*Tasks for this exercise*
1) Please repeat word for word the part of the Shamil passage between "Shamil was the" and "state) it established.", inclusive.
2) Answer these questions from the Shamil passage:
(a) During which years did Shamil rule as imam?
(b) In which a'ul was he born?
(c) Who gave him and Ghazi Muhammad licenses to propagate the brotherhood?

*Document segment*

Shamil (1797–1871)

Shamil was the third and most successful imam (r. 1834–59), or leader of the Muslim resistance to the Russian conquest of Chechnya and Daghestan and ruler of the imamate (Islamic state) it established.

Born in the a’ul (village) of Gimry, Shamil displayed from early childhood interest in religious studies. He, together with his older friend and distant relative Ghazi Muhammad (the future first imam), studied with various ‘ulama’ in Daghestan, the most famous of whom was Sa‘id al-Harakani (d. 1834), and then joined the Khalidi branch of the Naqshbandi-Mujaddidi Sufi brotherhood. Both he and Ghazi Muhammad were disciples (murīds) of Jamal al-Din al-Ghazi-Ghumuqi (1788–1869) but were given licenses (ijāza) to propagate the brotherhood (ṭarīqa) by his master, Muhammad al-Yaraghi (1770–1838). Shamil remained loyal and obedient to Jamal al-Din until his last day in the Caucasus. He married his mentor’s daughter and gave two of his daughters to Jamal al-Din’s sons. Jamal al-Din, on his part, supported Shamil in his bid for leadership and during the entire period of his rule.

[Stored dataset items]

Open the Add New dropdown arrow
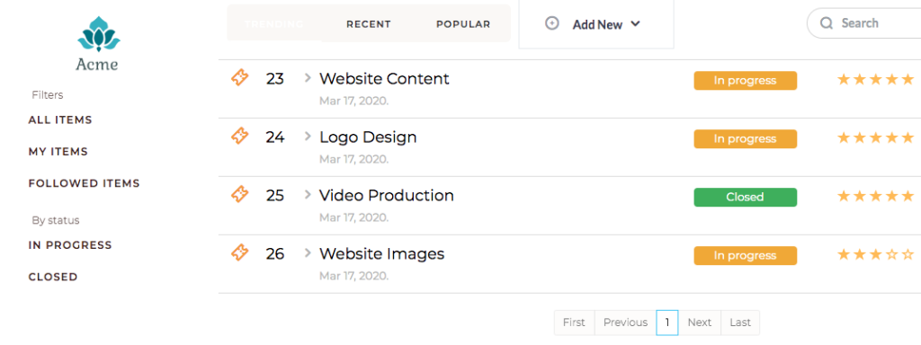This screenshot has width=921, height=345. click(x=635, y=24)
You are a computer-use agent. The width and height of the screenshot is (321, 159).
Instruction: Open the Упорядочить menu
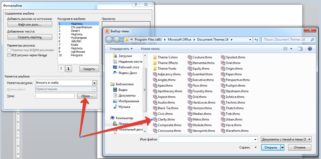point(121,49)
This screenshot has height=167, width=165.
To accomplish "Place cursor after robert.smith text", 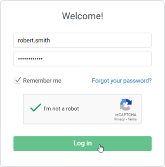I will click(50, 40).
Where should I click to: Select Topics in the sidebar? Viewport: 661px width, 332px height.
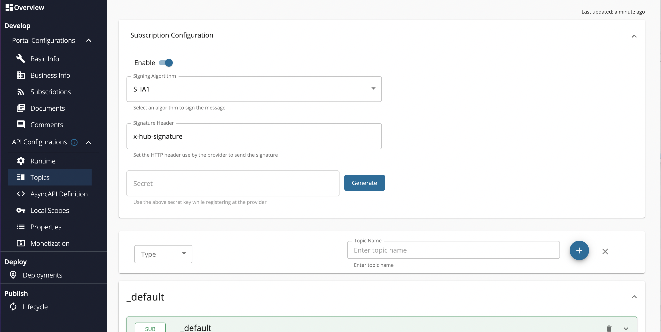(x=40, y=177)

*Problem solutions*
1)
Shamil was the third and most successful imam (r. 1834–59), or leader of the Muslim resistance to the Russian conquest of Chechnya and Daghestan and ruler of the imamate (Islamic state) it established.

2)
(a) 1834–59
(b) Gimry
(c) Muhammad al-Yaraghi